Task to carry out = From the records below, extract only the lines running from the line with "Given: Open the Марія Іонова tagged profile" to the line with "The width and", both lines included, reproducing them exactly.

The records =
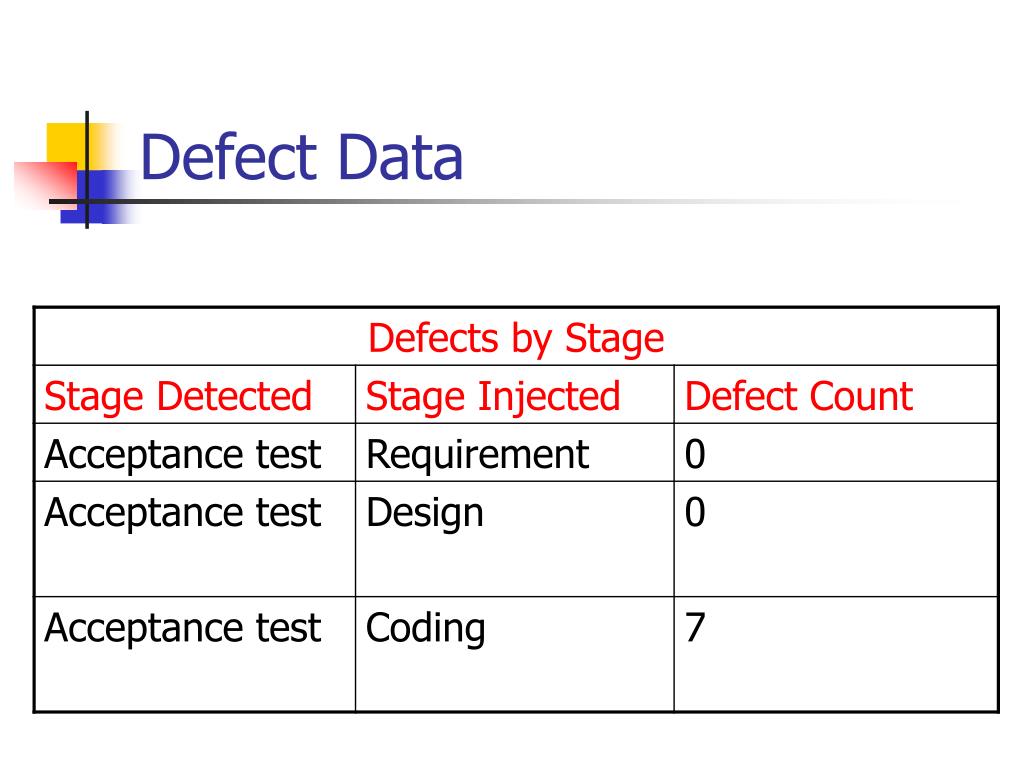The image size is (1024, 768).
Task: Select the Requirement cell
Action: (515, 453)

...

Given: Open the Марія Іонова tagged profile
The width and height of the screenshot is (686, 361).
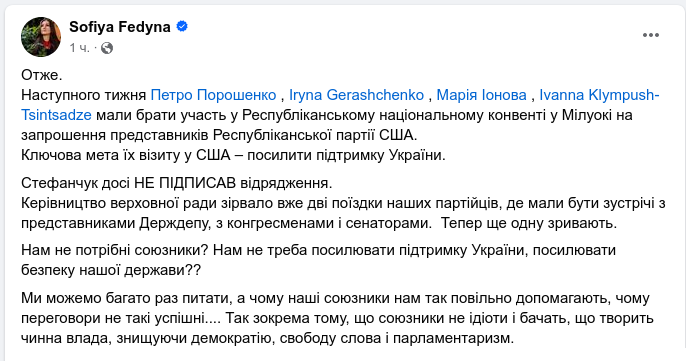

Solution below =
Given: Open the Марія Іонова tagged profile
The width and height of the screenshot is (686, 361).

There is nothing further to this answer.